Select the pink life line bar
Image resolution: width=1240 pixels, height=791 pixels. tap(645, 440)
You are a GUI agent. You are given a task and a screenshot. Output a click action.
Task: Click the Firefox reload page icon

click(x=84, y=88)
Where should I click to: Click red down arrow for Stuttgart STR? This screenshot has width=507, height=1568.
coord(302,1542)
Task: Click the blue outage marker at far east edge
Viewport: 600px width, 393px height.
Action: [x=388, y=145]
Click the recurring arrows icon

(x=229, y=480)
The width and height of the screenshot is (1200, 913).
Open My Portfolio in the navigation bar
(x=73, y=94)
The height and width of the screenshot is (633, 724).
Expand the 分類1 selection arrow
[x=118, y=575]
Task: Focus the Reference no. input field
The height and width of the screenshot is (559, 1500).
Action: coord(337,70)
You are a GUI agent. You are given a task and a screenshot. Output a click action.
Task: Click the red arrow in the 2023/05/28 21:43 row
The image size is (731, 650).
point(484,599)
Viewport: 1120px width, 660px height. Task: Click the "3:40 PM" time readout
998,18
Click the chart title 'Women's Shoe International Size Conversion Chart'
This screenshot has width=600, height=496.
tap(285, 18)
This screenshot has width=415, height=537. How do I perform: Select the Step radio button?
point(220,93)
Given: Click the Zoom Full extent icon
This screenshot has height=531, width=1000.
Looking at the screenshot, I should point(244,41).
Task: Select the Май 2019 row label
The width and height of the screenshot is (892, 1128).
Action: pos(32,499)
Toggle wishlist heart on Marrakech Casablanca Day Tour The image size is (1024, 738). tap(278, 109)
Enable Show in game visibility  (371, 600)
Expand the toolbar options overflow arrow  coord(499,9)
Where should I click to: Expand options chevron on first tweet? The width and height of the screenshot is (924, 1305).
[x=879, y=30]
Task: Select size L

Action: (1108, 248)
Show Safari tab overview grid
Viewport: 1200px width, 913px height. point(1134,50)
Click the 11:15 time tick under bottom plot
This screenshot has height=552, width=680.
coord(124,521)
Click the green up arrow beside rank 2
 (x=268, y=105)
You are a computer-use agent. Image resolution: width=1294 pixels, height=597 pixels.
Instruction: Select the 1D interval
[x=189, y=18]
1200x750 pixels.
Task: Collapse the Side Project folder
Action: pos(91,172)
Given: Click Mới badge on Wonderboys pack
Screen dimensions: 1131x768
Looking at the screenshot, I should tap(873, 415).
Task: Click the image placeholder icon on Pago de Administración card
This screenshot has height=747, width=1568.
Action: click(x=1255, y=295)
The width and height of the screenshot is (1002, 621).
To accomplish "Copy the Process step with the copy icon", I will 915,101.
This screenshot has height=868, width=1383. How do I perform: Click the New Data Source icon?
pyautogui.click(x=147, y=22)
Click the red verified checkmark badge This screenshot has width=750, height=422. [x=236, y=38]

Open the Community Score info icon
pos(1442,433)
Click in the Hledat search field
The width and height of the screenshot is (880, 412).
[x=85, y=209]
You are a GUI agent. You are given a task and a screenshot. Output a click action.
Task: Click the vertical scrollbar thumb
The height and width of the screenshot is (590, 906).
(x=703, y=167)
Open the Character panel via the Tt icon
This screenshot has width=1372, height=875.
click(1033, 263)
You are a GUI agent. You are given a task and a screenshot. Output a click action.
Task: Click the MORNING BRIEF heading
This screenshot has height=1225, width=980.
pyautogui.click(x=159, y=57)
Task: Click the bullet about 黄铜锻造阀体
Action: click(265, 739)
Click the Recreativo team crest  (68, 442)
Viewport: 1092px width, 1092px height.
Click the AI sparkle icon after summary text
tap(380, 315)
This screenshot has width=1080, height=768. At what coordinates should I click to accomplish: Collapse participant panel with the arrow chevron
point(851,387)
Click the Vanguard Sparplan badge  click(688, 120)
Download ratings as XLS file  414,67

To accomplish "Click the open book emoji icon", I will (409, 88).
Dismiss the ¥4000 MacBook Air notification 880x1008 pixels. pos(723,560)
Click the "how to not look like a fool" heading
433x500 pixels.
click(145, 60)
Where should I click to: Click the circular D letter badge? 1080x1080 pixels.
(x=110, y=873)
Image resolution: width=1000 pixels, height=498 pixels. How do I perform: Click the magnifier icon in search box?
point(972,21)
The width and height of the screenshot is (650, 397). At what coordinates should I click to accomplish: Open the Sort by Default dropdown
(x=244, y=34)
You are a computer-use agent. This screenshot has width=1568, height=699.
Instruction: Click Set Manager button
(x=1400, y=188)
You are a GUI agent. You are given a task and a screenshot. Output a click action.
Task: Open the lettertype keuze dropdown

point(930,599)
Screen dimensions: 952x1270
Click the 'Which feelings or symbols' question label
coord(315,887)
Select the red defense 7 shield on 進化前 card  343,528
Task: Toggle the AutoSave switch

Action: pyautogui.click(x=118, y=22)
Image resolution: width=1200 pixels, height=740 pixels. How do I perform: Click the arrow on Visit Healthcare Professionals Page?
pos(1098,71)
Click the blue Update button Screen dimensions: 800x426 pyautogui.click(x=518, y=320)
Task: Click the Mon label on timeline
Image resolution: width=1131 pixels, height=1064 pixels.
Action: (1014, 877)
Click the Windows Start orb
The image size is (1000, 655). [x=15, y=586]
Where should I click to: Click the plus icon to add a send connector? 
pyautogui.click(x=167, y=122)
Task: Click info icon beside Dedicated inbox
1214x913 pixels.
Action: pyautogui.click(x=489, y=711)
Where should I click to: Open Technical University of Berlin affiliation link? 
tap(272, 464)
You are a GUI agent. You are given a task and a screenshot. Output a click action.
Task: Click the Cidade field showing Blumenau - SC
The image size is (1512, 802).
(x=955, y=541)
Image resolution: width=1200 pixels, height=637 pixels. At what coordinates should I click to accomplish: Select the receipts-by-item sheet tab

Problem requirements:
Among the lines of the listing above, which ones contain the word "computer"? Show them.

Exercise result:
You are a computer-use agent. Image resolution: width=1294 pixels, height=597 pixels.
You are a computer-use agent. This screenshot has width=1568, height=699.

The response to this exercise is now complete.